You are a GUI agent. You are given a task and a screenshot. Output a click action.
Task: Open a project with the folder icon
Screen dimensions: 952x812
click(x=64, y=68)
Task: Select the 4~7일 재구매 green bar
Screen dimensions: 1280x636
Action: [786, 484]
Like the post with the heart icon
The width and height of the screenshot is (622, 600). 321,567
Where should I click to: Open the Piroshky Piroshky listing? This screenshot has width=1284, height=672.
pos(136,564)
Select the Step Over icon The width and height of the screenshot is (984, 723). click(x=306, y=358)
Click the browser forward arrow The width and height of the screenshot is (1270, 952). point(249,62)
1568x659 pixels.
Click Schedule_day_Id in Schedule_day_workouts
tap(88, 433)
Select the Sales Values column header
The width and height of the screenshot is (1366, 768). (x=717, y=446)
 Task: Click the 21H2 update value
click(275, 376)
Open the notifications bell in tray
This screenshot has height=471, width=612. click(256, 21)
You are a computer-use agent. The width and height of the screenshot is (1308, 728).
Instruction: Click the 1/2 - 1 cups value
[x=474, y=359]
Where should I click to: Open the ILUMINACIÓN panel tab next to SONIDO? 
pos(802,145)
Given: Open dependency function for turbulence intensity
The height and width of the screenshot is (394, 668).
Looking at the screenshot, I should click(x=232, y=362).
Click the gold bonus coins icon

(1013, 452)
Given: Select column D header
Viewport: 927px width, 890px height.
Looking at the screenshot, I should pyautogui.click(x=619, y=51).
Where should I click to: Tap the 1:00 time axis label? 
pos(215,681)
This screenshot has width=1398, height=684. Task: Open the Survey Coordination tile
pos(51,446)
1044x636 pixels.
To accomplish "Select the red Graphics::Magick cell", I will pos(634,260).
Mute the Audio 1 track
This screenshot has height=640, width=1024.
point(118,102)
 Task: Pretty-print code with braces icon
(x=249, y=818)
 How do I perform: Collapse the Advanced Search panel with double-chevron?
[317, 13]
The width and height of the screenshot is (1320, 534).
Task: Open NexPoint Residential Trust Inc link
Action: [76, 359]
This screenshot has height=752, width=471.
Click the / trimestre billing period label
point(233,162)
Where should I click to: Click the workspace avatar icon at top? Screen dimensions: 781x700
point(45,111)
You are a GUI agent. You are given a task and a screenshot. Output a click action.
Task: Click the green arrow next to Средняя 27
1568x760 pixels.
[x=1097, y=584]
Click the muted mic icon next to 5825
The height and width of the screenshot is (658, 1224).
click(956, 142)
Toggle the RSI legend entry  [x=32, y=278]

========================================

— Required action —
Transcribe each line above exactly; skip none.

— Task output —
You are a GUI agent. You are given a task and a screenshot. Output a click action.
Task: Open a project with the folder icon
Screen dimensions: 952x812
click(x=64, y=68)
Task: Select the 4~7일 재구매 green bar
Screen dimensions: 1280x636
Action: [786, 484]
Like the post with the heart icon
The width and height of the screenshot is (622, 600). 321,567
Where should I click to: Open the Piroshky Piroshky listing? This screenshot has width=1284, height=672.
pos(136,564)
Select the Step Over icon The width and height of the screenshot is (984, 723). click(x=306, y=358)
Click the browser forward arrow The width and height of the screenshot is (1270, 952). point(249,62)
1568x659 pixels.
Click Schedule_day_Id in Schedule_day_workouts
tap(88, 433)
Select the Sales Values column header
The width and height of the screenshot is (1366, 768). (x=717, y=446)
 Task: Click the 21H2 update value
click(275, 376)
Open the notifications bell in tray
This screenshot has height=471, width=612. click(256, 21)
You are a computer-use agent. The width and height of the screenshot is (1308, 728).
Instruction: Click the 1/2 - 1 cups value
[x=474, y=359]
Where should I click to: Open the ILUMINACIÓN panel tab next to SONIDO? 
pos(802,145)
Given: Open dependency function for turbulence intensity
The height and width of the screenshot is (394, 668).
Looking at the screenshot, I should click(x=232, y=362).
Click the gold bonus coins icon

(1013, 452)
Given: Select column D header
Viewport: 927px width, 890px height.
Looking at the screenshot, I should pyautogui.click(x=619, y=51).
Where should I click to: Tap the 1:00 time axis label? 
pos(215,681)
This screenshot has width=1398, height=684. Task: Open the Survey Coordination tile
pos(51,446)
1044x636 pixels.
To accomplish "Select the red Graphics::Magick cell", I will pos(634,260).
Mute the Audio 1 track
This screenshot has height=640, width=1024.
point(118,102)
 Task: Pretty-print code with braces icon
(x=249, y=818)
 How do I perform: Collapse the Advanced Search panel with double-chevron?
[317, 13]
The width and height of the screenshot is (1320, 534).
Task: Open NexPoint Residential Trust Inc link
Action: [76, 359]
This screenshot has height=752, width=471.
Click the / trimestre billing period label
point(233,162)
Where should I click to: Click the workspace avatar icon at top? Screen dimensions: 781x700
point(45,111)
You are a GUI agent. You are given a task and a screenshot. Output a click action.
Task: Click the green arrow next to Средняя 27
1568x760 pixels.
[x=1097, y=584]
Click the muted mic icon next to 5825
The height and width of the screenshot is (658, 1224).
click(956, 142)
Toggle the RSI legend entry  [x=32, y=278]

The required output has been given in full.